DATASET RECORDS below:
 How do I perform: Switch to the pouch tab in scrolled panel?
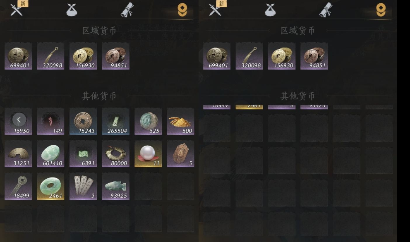[x=270, y=10]
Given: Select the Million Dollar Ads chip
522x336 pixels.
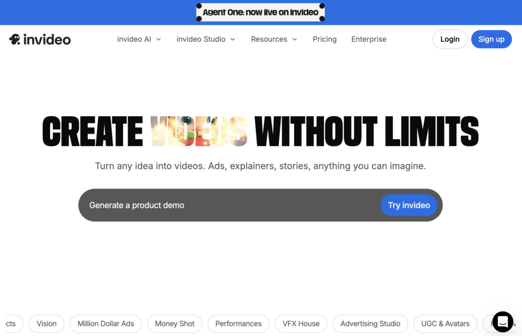Looking at the screenshot, I should (x=106, y=323).
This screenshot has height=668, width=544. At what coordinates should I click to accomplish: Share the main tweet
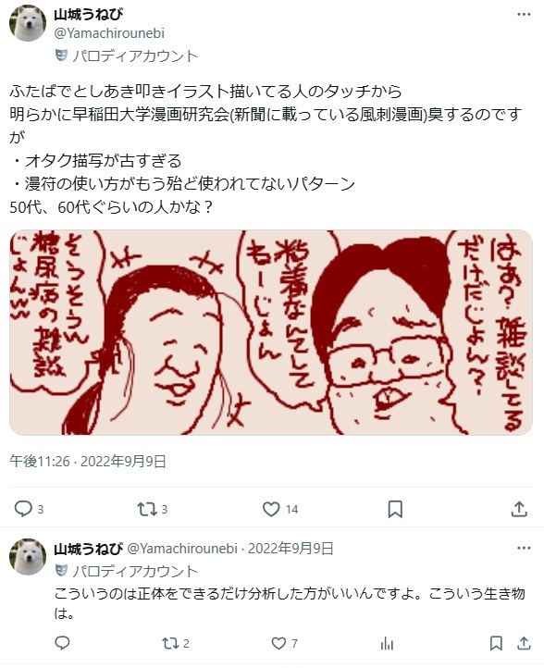pos(519,509)
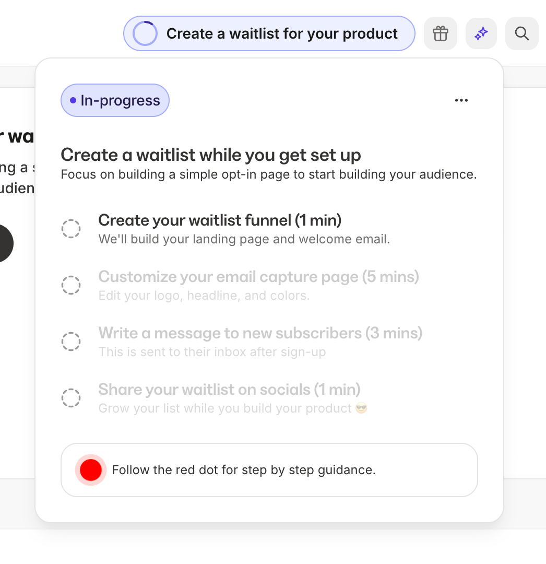Start the Create your waitlist funnel step

[x=220, y=220]
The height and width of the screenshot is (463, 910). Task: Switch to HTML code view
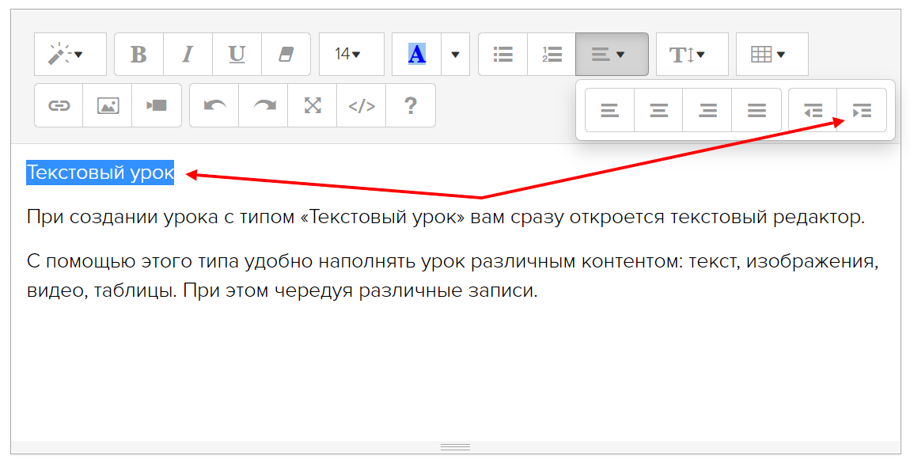[362, 105]
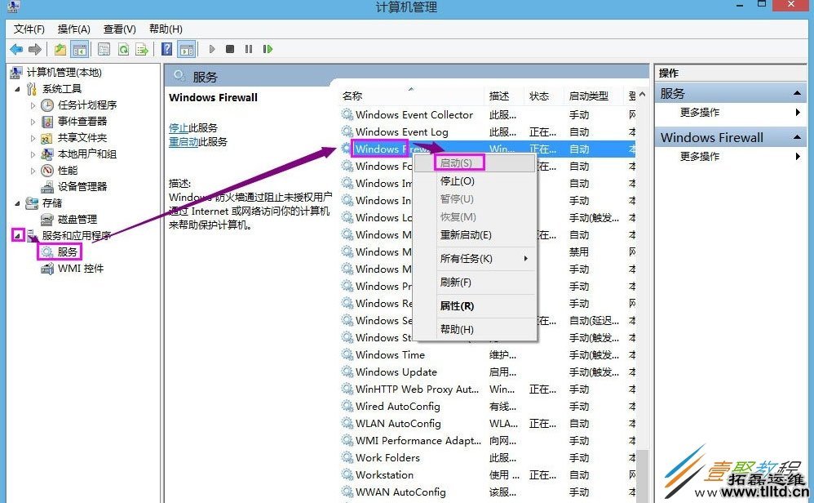814x503 pixels.
Task: Click the help question mark icon
Action: [166, 49]
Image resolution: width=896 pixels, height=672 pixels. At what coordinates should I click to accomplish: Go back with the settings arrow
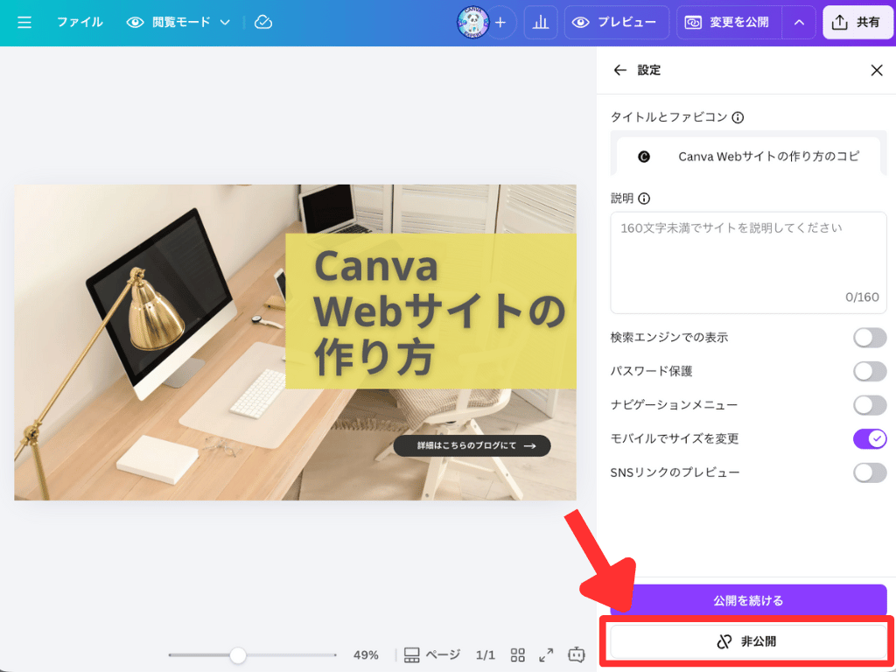point(620,70)
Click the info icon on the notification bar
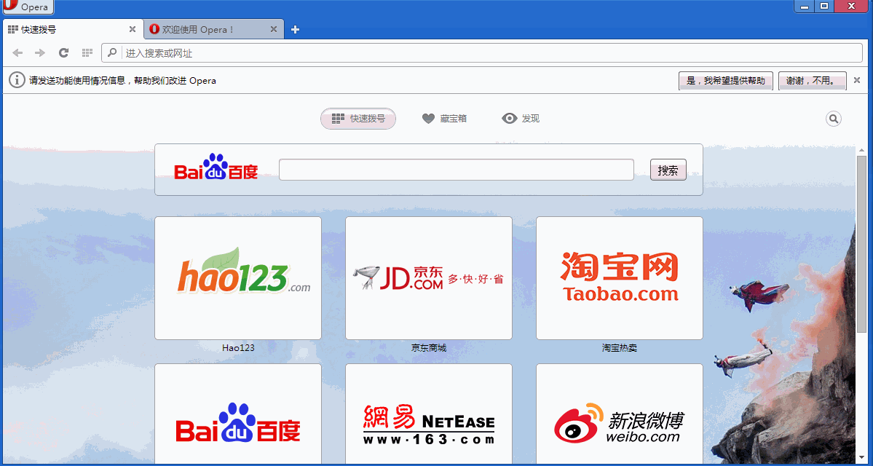 click(x=16, y=80)
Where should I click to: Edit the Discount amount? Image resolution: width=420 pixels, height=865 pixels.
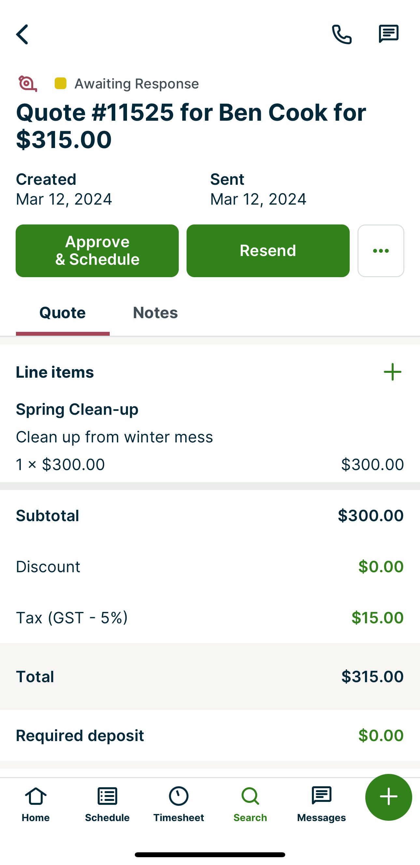(x=380, y=567)
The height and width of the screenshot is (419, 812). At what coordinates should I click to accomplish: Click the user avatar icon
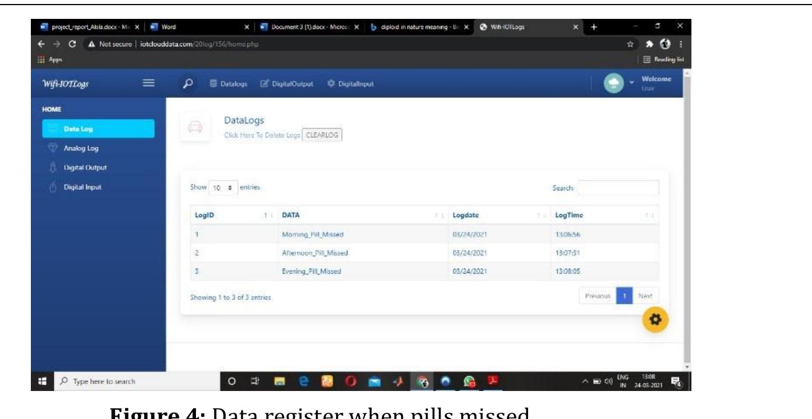pyautogui.click(x=615, y=84)
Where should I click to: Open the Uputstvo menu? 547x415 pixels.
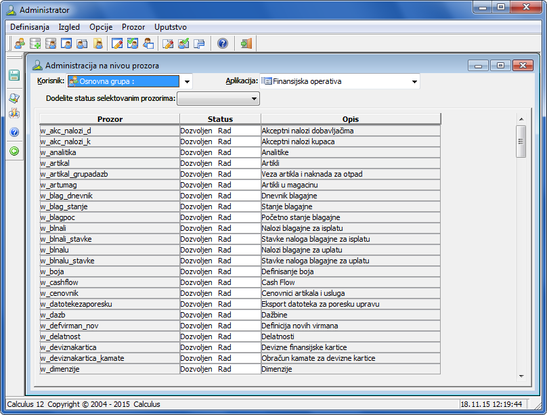pyautogui.click(x=171, y=27)
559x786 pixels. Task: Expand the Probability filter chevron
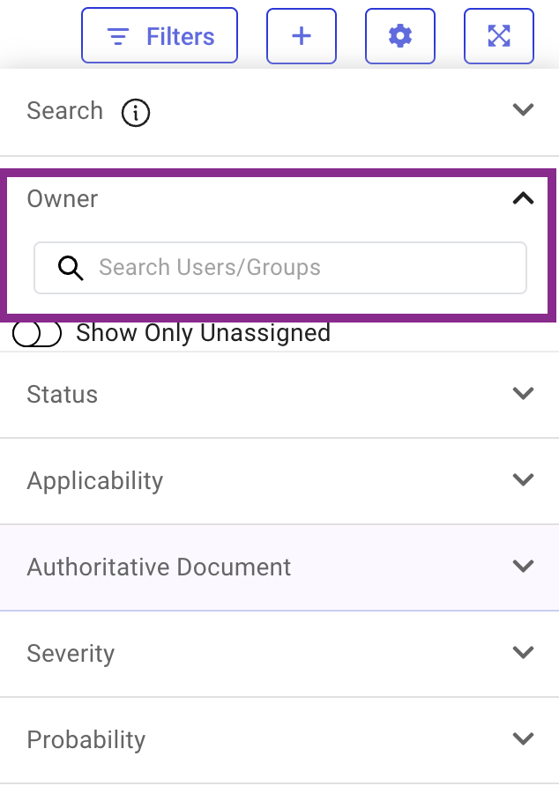[524, 739]

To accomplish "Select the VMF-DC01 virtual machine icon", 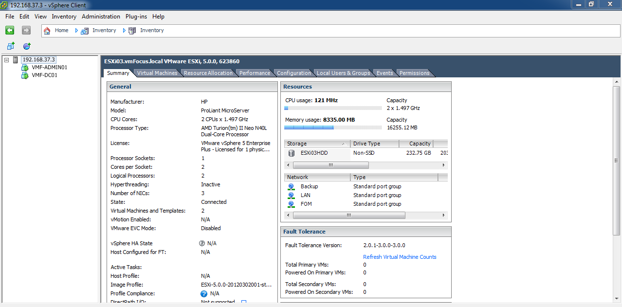I will tap(25, 75).
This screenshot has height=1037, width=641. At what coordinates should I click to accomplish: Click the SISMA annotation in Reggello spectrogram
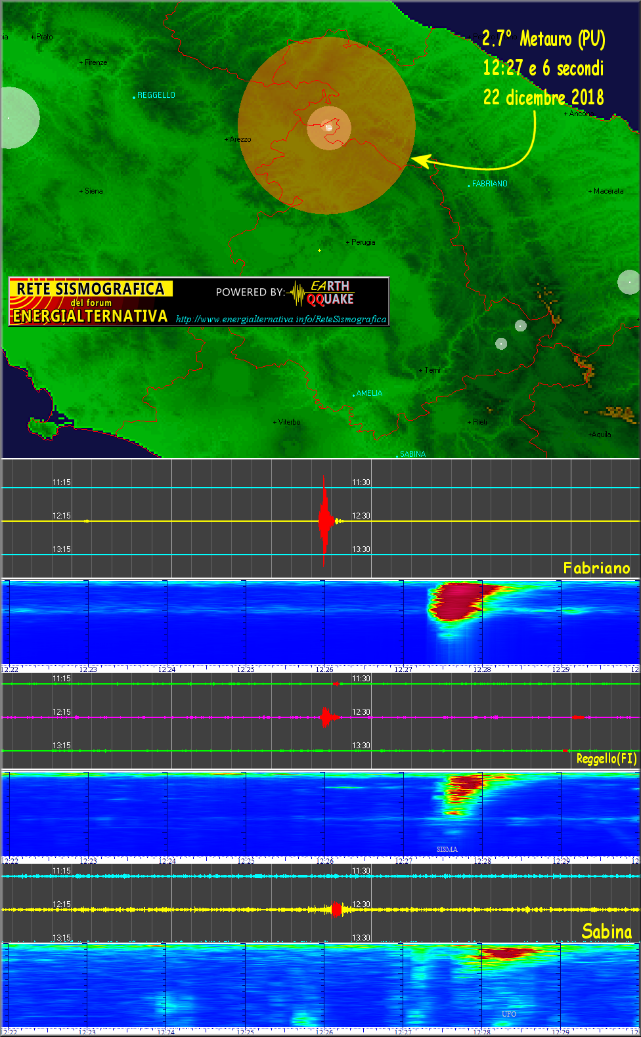(447, 849)
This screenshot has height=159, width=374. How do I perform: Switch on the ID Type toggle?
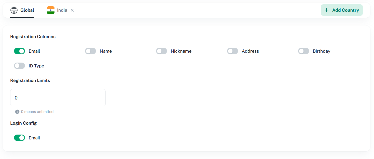coord(19,66)

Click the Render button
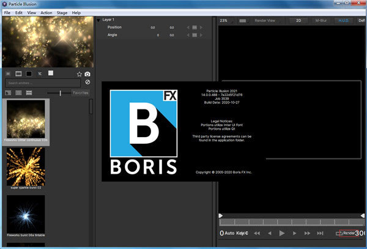346,233
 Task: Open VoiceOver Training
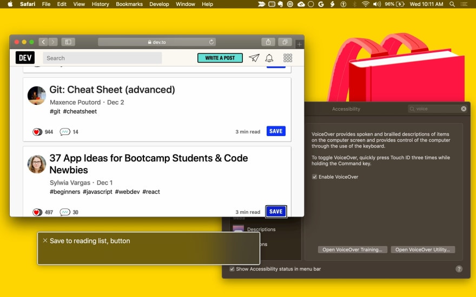coord(353,249)
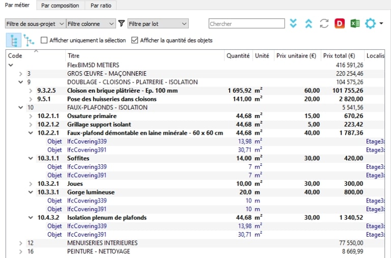Expand the GROS ŒUVRE - MAÇONNERIE row

[x=21, y=74]
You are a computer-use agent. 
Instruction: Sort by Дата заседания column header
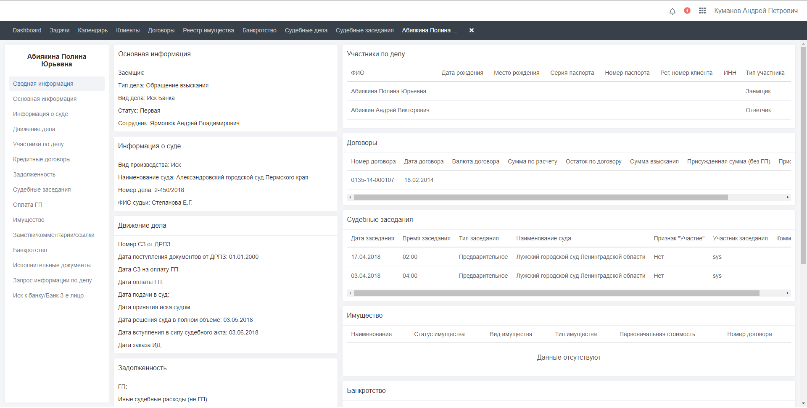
End of DATASET RECORDS.
EXERCISE =
Excluding the pictures, write out exactly the lines from the line that contains "This screenshot has height=159, width=374." through the end of the records.

EXERCISE ANSWER =
This screenshot has height=159, width=374. How do I perform: Switch on the ID Type toggle?
coord(19,66)

Click the Render button
346,233
 Task: Open VoiceOver Training
coord(353,249)
Expand the GROS ŒUVRE - MAÇONNERIE row

[x=21, y=74]
You are a computer-use agent. 
Instruction: Sort by Дата заседания column header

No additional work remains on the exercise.